Weak demand at an auction for Treasury notes sent bond prices lower Wednesday.
A sale of $29 billion in seven-year notes drew less interest from investors than other recent auctions.
Investors placed bids for 2.6 times the amount of notes offered compared to an average of 2.8 times at recent auctions. The government had to pay a yield of 2.43 percent on the notes, more than the 2.39 percent analysts expected. This was the third auction that didn't perform well this week.
"This week's Treasury auctions were as clear a `No Confidence' vote for Treasuries as we've seen in a long while," William O'Donnell, U.S. government bond strategist at RBS Securities, wrote in a note to clients.

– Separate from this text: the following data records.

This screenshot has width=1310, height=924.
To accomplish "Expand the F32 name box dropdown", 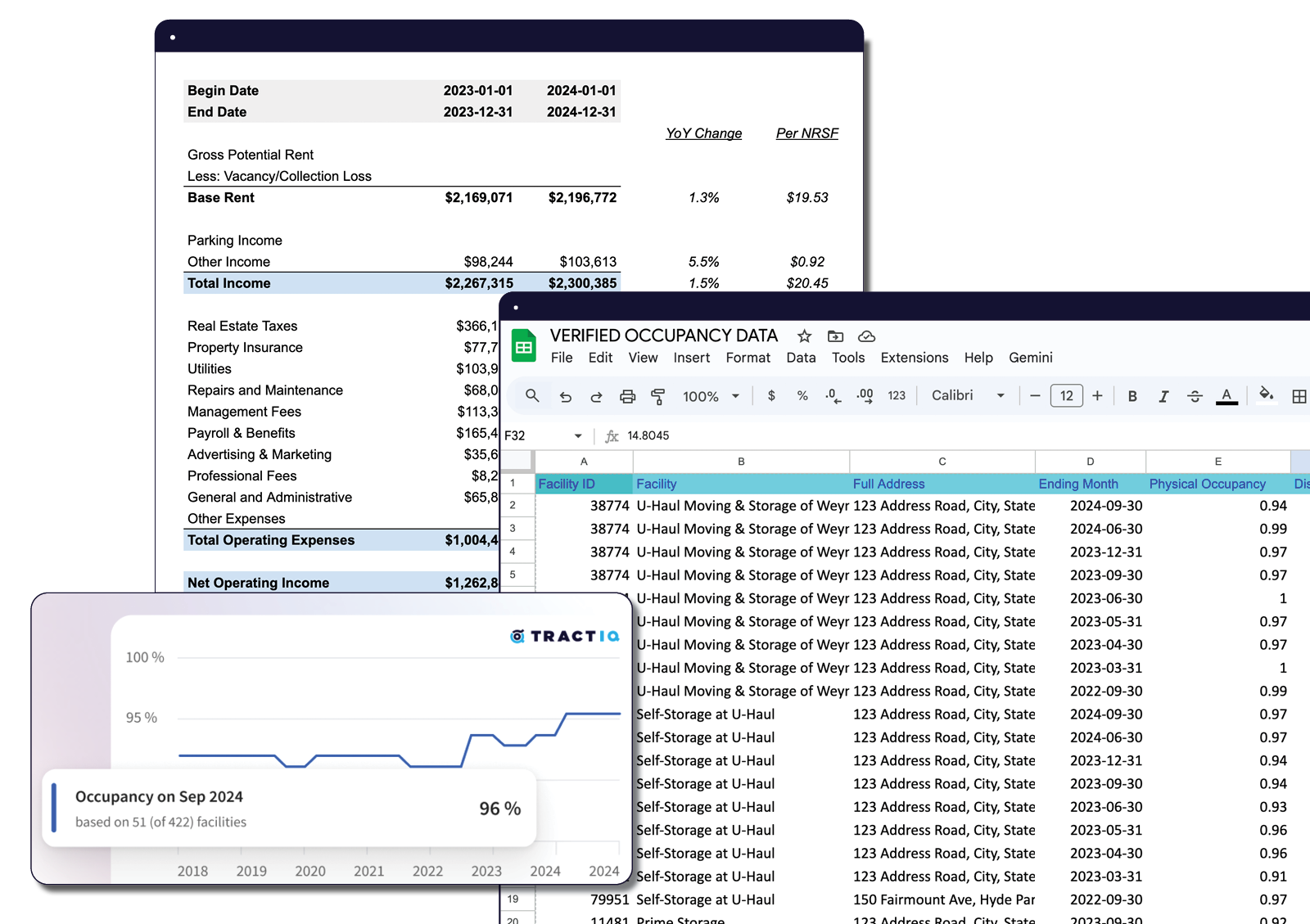I will point(578,435).

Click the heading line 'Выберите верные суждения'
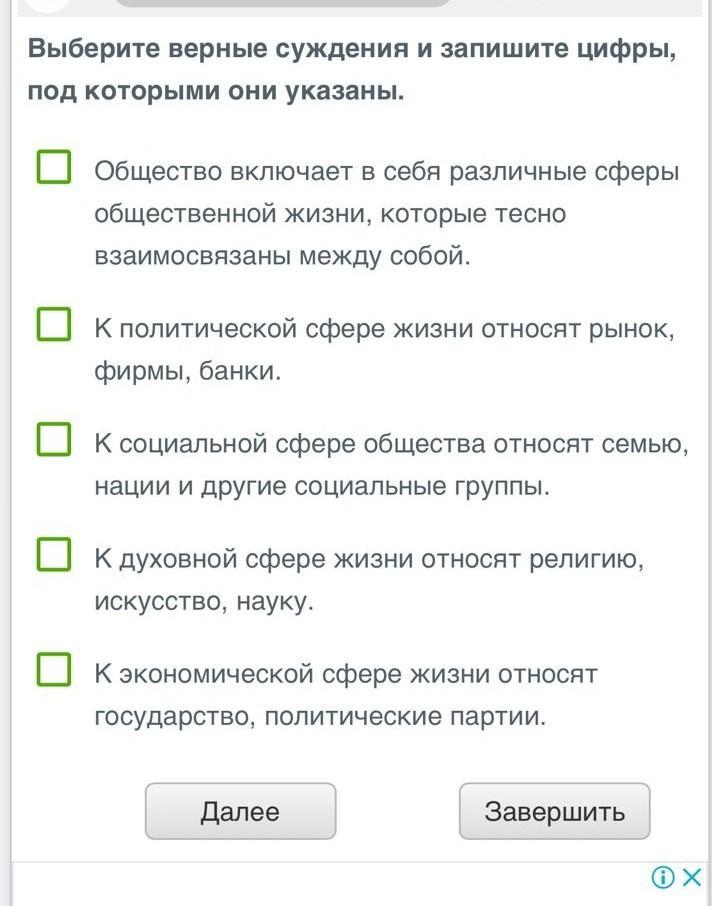click(x=352, y=49)
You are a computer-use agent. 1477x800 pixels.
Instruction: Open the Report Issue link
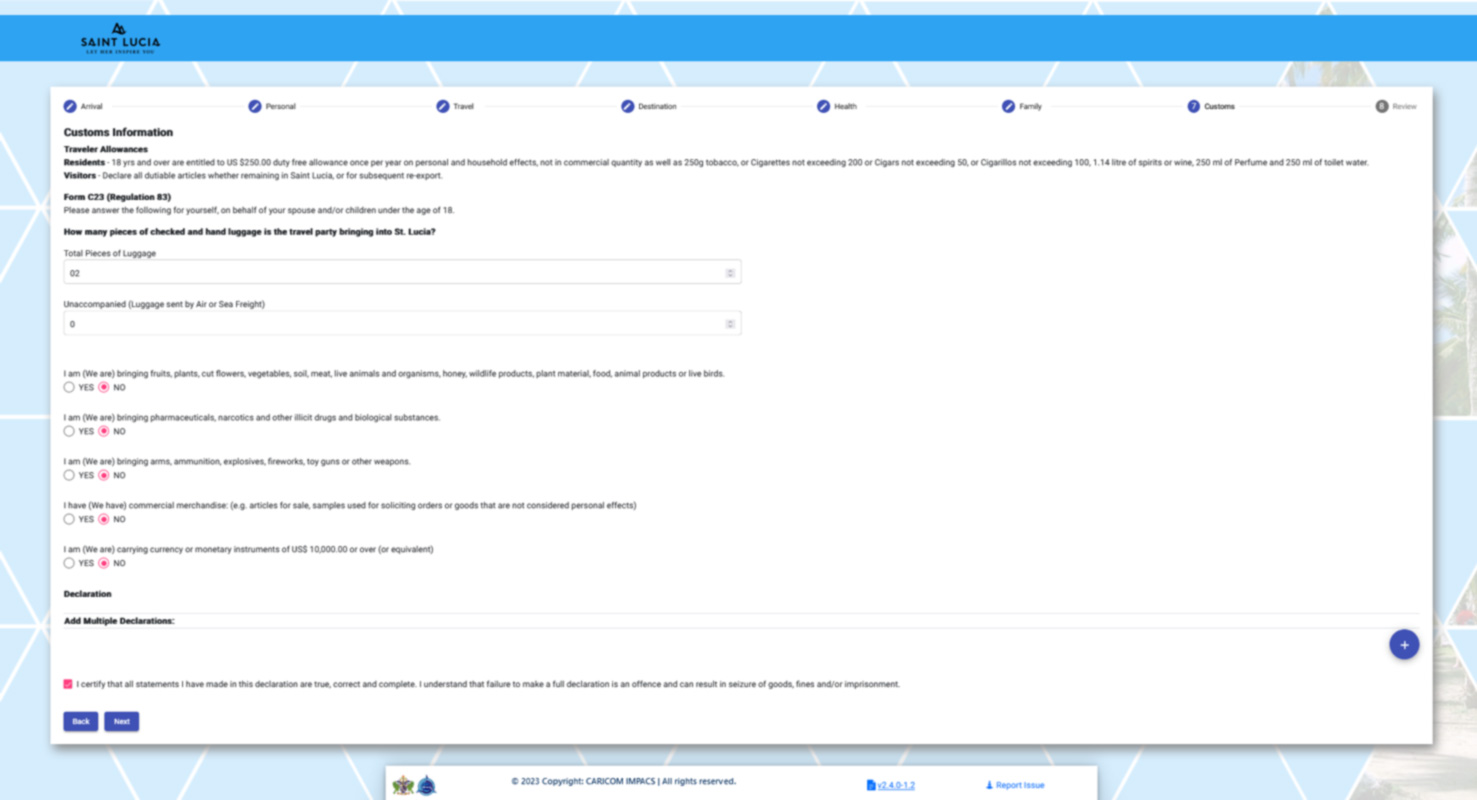click(1015, 785)
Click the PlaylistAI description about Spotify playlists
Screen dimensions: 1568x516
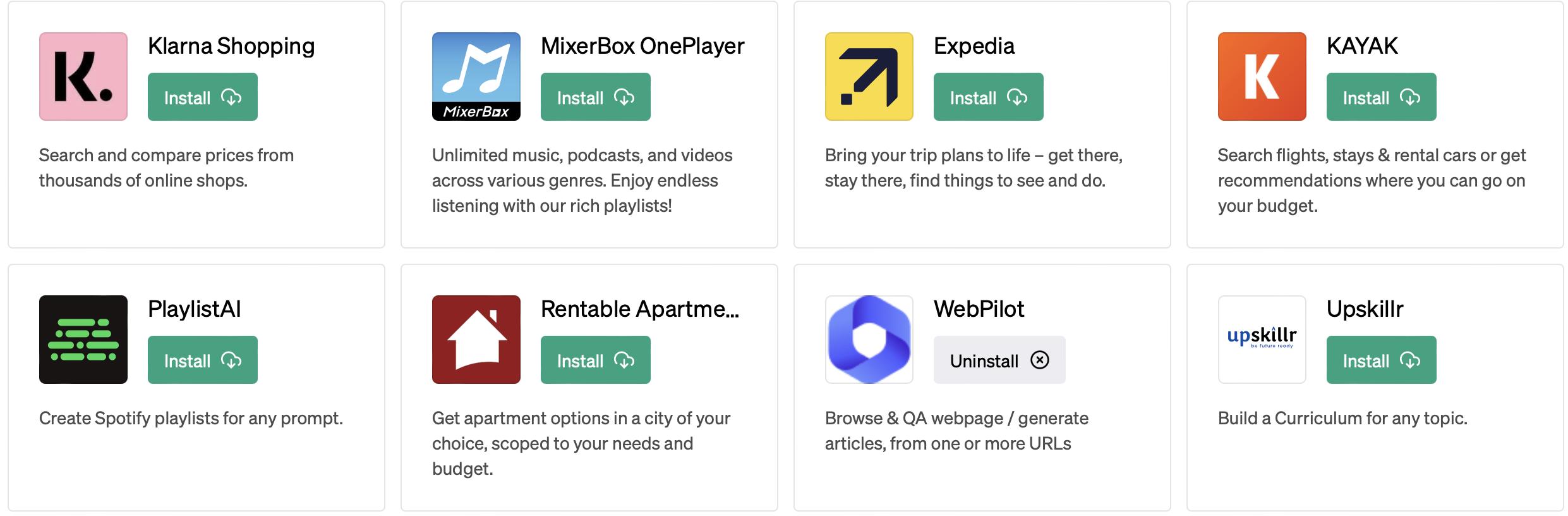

The price of the 10-year note fell 68.7 cents for every $100 invested. Its yield rose to 3.11 percent from 3.03 percent late Tuesday. Bond yields rise when their prices fall.
Also diminishing the interest in U.S. debt was the passage of an austerity package in Greece put that country closer to avoiding a default on its debt. That decreased demand for lower-risk investments like U.S. government bonds.
In other trading, the 30-year Treasury bond fell 78.1 cents. Its yield rose to 4.37 from 4.32 percent Tuesday.
The yield on the three-month T-bill was unchanged at 0.01 percent. Its discount was 0.02 percent.